● TRY IT
The line containing "Given: Click the 22360 x-axis tick label" marks the end: restate word for word every line from the first line of the entries below through that one.

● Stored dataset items
:::::

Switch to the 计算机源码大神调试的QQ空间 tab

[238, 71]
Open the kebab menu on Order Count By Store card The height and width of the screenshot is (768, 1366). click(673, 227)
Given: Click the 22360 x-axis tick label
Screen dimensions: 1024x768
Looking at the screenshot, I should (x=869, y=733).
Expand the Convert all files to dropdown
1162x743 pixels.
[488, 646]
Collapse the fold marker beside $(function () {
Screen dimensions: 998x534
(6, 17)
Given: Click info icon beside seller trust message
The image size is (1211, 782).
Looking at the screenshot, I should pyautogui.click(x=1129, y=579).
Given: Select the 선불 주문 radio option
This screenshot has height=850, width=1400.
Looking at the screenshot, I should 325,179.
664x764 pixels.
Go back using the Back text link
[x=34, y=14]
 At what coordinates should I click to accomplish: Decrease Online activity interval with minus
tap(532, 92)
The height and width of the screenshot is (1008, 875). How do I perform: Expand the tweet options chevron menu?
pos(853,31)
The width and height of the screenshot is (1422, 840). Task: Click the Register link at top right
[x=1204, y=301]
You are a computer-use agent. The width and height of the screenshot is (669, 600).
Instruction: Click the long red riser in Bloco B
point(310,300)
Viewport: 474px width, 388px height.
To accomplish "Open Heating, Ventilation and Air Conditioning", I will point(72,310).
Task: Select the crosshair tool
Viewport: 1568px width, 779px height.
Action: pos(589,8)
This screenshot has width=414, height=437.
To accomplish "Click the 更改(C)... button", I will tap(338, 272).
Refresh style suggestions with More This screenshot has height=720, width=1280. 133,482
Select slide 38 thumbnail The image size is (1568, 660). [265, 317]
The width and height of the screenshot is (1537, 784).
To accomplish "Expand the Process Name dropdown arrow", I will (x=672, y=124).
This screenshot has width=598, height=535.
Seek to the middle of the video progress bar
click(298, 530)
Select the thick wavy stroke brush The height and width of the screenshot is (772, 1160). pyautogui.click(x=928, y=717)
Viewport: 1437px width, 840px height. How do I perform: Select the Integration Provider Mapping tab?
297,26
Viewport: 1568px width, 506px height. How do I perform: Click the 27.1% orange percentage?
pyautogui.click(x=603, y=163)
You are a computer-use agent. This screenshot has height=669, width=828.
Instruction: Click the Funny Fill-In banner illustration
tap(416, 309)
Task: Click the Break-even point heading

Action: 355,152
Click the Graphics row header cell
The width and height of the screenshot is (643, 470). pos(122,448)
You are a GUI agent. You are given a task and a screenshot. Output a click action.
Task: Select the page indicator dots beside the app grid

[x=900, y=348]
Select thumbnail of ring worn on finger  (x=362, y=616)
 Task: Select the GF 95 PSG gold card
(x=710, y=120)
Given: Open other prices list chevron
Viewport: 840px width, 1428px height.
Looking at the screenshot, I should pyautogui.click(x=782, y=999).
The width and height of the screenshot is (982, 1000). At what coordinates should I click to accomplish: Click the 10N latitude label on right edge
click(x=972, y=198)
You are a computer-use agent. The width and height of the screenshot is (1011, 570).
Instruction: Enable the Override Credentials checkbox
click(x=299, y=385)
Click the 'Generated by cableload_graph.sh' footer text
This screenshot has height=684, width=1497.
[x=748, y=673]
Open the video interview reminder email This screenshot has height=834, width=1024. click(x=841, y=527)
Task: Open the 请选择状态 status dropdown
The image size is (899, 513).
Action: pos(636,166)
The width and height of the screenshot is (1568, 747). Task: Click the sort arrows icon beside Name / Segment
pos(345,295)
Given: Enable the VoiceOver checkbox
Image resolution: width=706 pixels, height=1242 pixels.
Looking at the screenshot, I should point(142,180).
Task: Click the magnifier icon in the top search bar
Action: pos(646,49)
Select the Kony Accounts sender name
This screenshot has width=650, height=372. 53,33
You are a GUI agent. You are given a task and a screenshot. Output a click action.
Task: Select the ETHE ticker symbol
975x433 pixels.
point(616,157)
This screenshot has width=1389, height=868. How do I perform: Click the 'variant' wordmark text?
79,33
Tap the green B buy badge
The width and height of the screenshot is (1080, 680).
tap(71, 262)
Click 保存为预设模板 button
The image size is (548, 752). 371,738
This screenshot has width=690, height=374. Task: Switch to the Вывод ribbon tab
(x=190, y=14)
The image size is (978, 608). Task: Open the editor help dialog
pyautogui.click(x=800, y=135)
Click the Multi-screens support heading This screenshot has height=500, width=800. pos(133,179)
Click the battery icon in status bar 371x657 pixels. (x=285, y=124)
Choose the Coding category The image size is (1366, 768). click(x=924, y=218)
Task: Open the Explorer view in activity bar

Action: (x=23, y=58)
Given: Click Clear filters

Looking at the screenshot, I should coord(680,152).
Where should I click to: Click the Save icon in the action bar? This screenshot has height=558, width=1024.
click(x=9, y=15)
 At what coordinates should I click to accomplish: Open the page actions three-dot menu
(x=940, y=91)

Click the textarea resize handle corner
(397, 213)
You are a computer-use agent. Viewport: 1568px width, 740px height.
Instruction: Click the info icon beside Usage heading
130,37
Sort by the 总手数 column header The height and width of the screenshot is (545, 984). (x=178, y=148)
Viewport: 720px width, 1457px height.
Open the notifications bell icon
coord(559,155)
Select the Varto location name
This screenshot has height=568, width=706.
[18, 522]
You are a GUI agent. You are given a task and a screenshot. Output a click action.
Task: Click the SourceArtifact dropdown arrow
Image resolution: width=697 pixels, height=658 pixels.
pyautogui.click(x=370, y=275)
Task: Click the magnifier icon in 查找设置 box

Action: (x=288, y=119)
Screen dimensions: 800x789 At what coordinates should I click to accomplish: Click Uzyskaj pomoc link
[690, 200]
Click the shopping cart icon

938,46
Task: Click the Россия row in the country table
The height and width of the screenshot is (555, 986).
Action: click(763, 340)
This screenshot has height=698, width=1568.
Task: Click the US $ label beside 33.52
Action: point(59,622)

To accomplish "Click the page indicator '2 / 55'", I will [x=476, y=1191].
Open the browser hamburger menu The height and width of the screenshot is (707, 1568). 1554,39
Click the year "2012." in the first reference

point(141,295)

:::::

● EXPECTED OUTPUT
Switch to the 计算机源码大神调试的QQ空间 tab

[238, 71]
Open the kebab menu on Order Count By Store card The height and width of the screenshot is (768, 1366). click(673, 227)
Given: Click the 22360 x-axis tick label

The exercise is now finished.